### Requirement A
In the class blog, how many words long should the essay due Nov. 9 be?
### Requirement B
Please set down the passage from the class blog starting at "For this project, find" and ending at "one visual prop.".

### Source excerpt
Wednesday, November 15, 2006

Verb Quiz (Nov. 30)

On November 30, you will have a verb tense quiz. You will be responsible for studying the material online. A practice quiz can be found here: http://esl.about.com/library/quiz/bl_pastorperfect1.htm. The in-class exam will use the same format as the practice test (but different questions). If you take this practice test (30 questions) and study the answers at the end, you should be able to attain a perfect score in the class quiz.

Additionally, I would recommend reading the following two review pages. Pay attention to the past tense forms used in the dialogue:
http://esl.about.com/library/beginner/blwhatdid.htm
http://esl.about.com/library/grammar/blpresperfect.htm

Friday, November 03, 2006

Film terms

Here are some useful words for discussing movie styles:

action
bio-pic
comedy
documentary
drama
epic
horror
martial arts
science fiction
classic
coming-of-age film
spaghetti western
film noir
chick flick
character study
cinematography
dialogue
cameo
special effects
buzz
editing
scene
closeup
suspense
anti-hero

For an explanation of these terms, consult: http://www.filmsite.org/filmterms1.html.

A reminder on next week's homework (due Nov. 9): Write a 350-word essay responding to the question "Do you believe the friends you had when you were 12 were the best you ever had?"

Monday, October 23, 2006

Marketing Project (due Dec. 7)

For this project, find a partner. You and your partner will design a five-minute multimedia presentation in English together to propose a new product. Your presentation should follow the format of a persuasive speech and make use of at least one visual prop.

It should also include the following elements:

1) Details about the product you plan to bring to the market (e.g., function, look, design, etc.).
2) An explanation of your "target market" (planned customer base). The more specific this target market is, the better.
3) An explanation of how your product is different from comparable products already on the market (i.e., why will your product be successful?).
4) A plan for advertising and/or promoting the product.

[Items listed in a dataset]
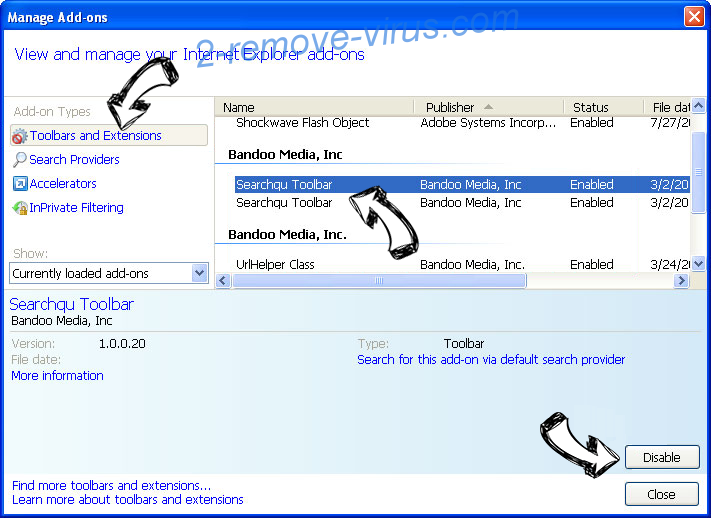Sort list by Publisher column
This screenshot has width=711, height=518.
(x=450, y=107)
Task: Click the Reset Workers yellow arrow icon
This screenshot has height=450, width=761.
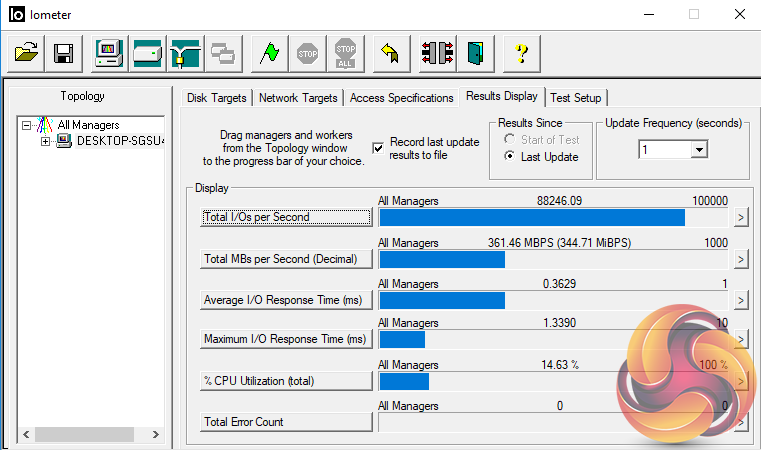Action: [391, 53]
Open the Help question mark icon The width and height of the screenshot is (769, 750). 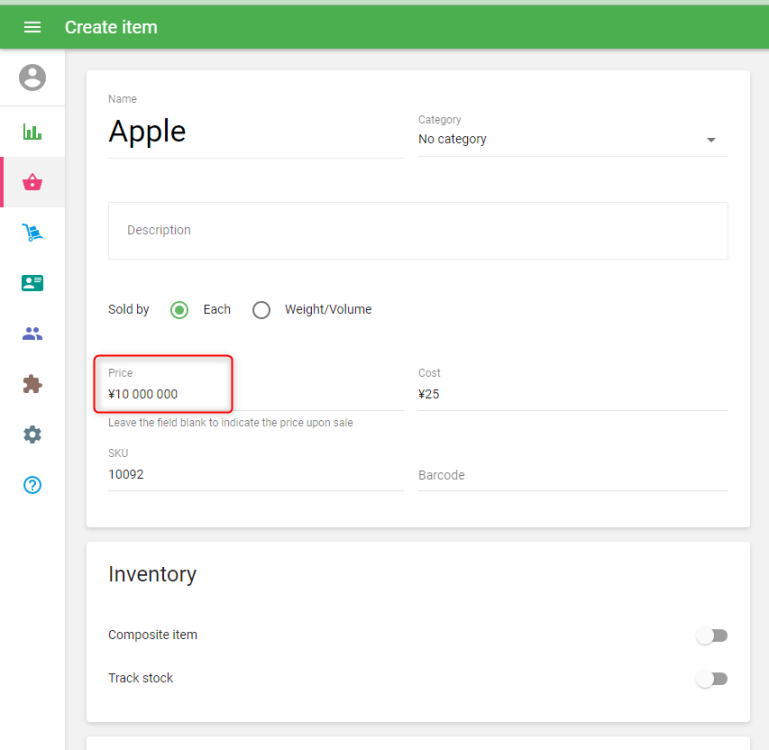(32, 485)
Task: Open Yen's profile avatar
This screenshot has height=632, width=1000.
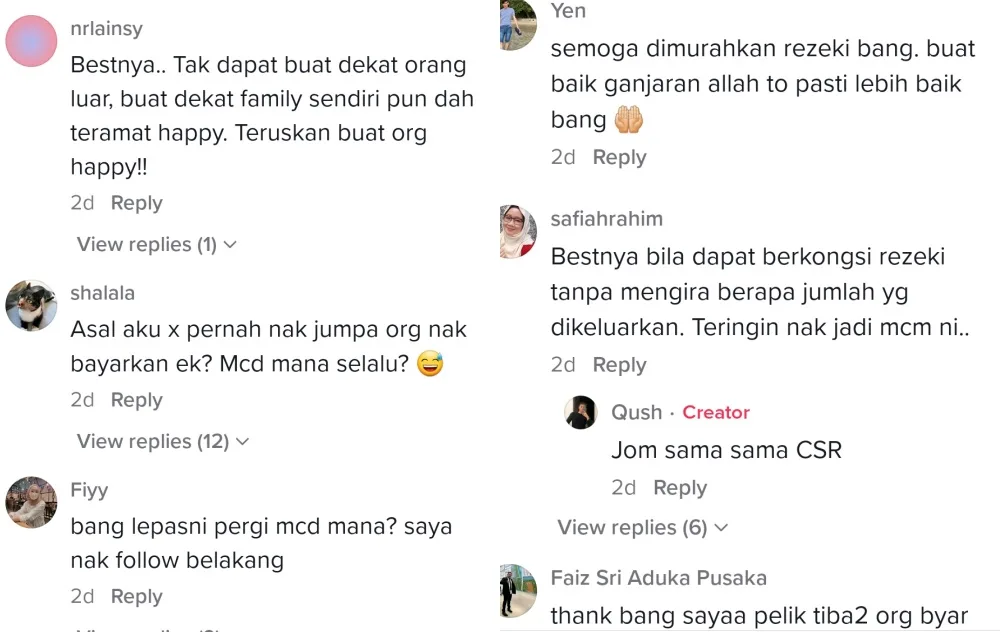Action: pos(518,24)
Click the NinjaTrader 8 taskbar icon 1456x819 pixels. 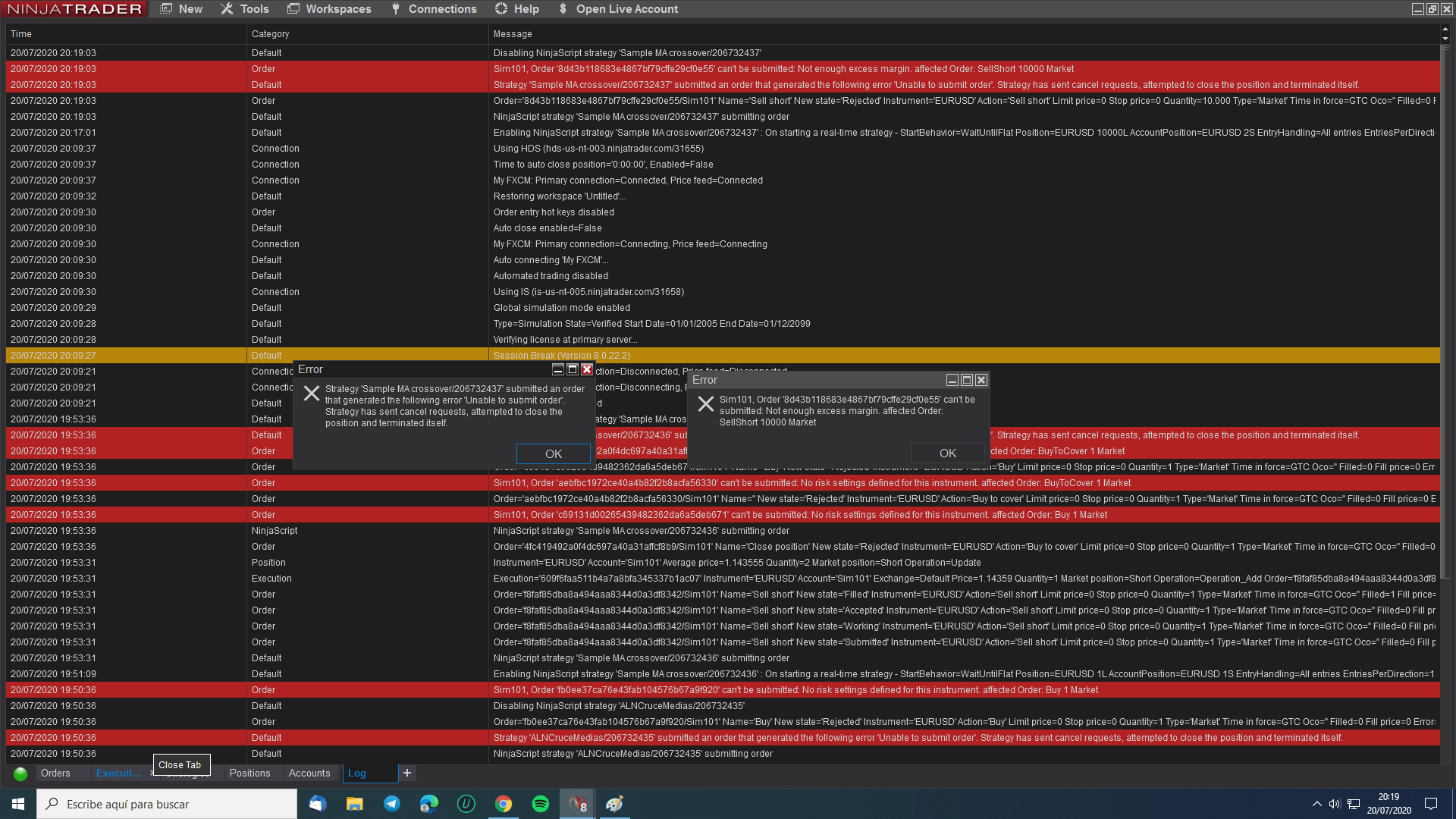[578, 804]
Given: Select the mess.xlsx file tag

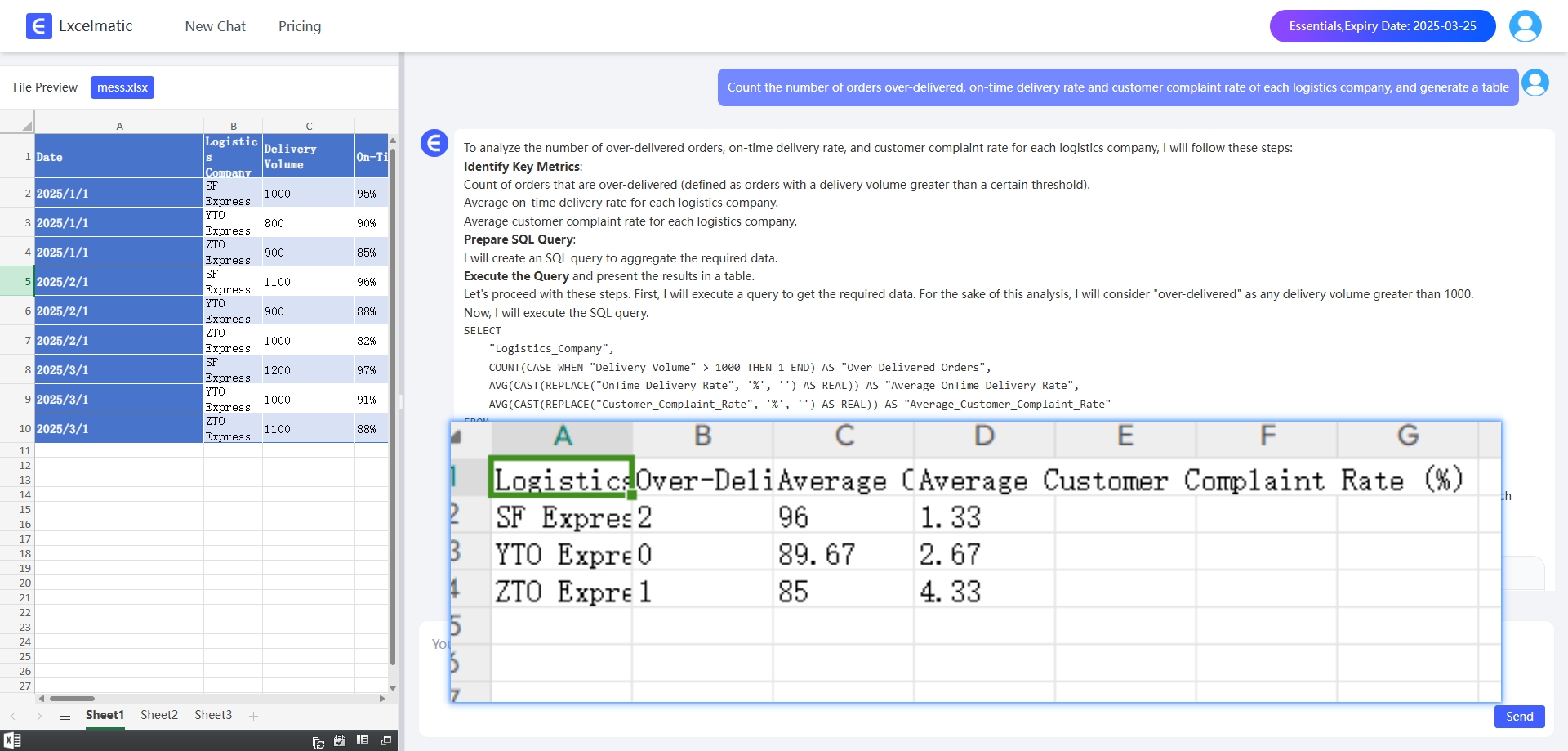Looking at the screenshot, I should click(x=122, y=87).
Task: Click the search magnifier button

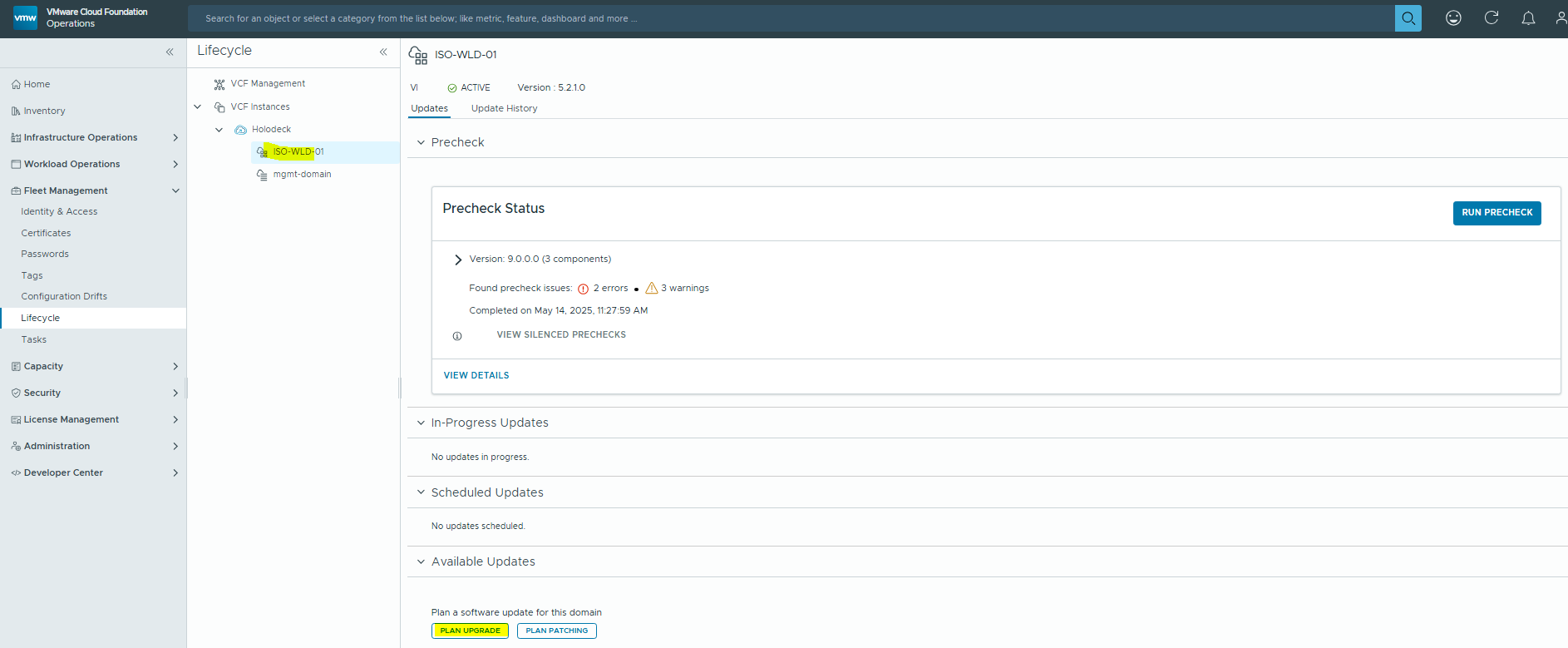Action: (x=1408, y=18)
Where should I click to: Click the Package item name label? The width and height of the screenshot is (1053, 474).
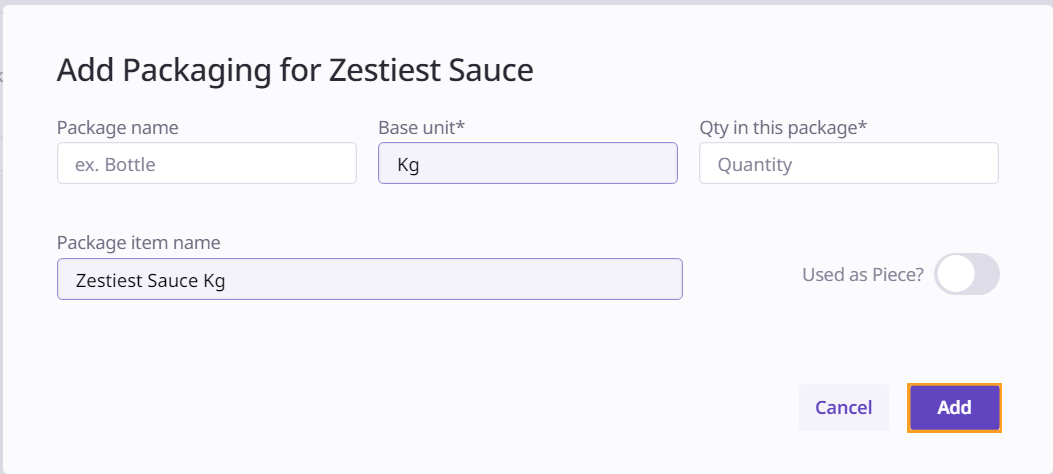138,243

### Correct answer A
350 words.

### Correct answer B
For this project, find a partner. You and your partner will design a five-minute multimedia presentation in English together to propose a new product. Your presentation should follow the format of a persuasive speech and make use of at least one visual prop.